Established by law and charter, the Peer Review Advisory Committee meets 2-3 times a year and advises the NIH Director, the NIH Deputy Director for NIH Extramural Research and the Director of the NIH Center for Scientific Review (CSR). The committee is cochaired by Toni Scarpa, M.D., Ph.D., Director of CSR; and Jeremy Berg, Ph.D., Director of the National Institute of General Medical Sciences.

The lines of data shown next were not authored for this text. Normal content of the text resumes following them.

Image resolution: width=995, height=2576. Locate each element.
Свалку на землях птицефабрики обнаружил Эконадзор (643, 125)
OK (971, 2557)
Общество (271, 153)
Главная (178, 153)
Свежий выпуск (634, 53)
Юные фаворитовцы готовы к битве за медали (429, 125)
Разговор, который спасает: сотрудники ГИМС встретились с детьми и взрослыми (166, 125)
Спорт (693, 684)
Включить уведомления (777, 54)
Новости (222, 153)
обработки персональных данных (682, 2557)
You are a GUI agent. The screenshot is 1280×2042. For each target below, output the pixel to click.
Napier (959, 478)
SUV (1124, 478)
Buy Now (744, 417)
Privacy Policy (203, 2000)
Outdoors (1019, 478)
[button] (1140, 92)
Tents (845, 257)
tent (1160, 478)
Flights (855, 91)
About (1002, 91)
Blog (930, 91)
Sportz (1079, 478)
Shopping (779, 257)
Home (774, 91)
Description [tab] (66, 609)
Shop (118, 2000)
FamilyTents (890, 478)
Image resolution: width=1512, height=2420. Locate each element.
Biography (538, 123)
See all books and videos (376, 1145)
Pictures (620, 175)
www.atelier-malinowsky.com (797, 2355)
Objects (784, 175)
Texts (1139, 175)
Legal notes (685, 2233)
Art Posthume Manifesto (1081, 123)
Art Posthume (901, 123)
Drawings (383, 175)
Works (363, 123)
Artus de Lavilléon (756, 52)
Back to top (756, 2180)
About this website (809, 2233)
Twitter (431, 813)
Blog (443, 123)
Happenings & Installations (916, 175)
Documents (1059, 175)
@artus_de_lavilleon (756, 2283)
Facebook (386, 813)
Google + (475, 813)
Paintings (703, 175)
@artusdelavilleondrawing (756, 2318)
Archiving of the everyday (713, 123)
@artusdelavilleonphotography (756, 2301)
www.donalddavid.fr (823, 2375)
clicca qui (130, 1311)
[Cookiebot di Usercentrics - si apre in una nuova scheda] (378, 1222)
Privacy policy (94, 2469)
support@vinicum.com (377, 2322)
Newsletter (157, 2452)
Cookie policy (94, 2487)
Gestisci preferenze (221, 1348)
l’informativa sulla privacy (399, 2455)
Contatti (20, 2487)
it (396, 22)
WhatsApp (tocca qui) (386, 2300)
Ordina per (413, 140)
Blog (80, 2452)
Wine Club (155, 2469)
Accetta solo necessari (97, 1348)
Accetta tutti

The committee convened at NIH on August 27, 2007.
Five of the new members will begin their terms immediately:
R. Lorraine Collins, Ph.D., is a senior research scientist at the Research Institute on Addictions and a research professor in the Department of Psychology at the University at Buffalo, State University of New York. Dr. Collins' research interests include cognitive and behavioral approaches to the conceptualization, prevention, and treatment of addictive behaviors; commonalities among addictive behaviors; and psycho-social issues related to substance use and misuse.
Garret FitzGerald, M.D., is chair of the Department of Pharmacology at the University of Pennsylvania in Philadelphia and director of its Institute for Translational Medicine and Therapeutics. Dr. FitzGerald’s research interests include the pharmacology of prostaglandins and their inhibitors and the role of peripheral molecular clocks in inflammation and cardiovascular biology.
Heidi Hamm, Ph.D., is chair of the Department of Pharmacology at the Vanderbilt University Medical Center in Nashville, Tennessee. Dr. Hamm’s research interests include protein-protein interactions across cell membranes related to metabolic regulation, specifically what is known as the G protein coupled signaling mechanism.
Story Landis, Ph.D., is director of the National Institute of Neurological Disorders and Stroke at NIH. Dr. Landis oversees the Institute’s annual budget of $1.5 billion, as well as a staff of more than 900 scientists, physician-scientists, and administrators.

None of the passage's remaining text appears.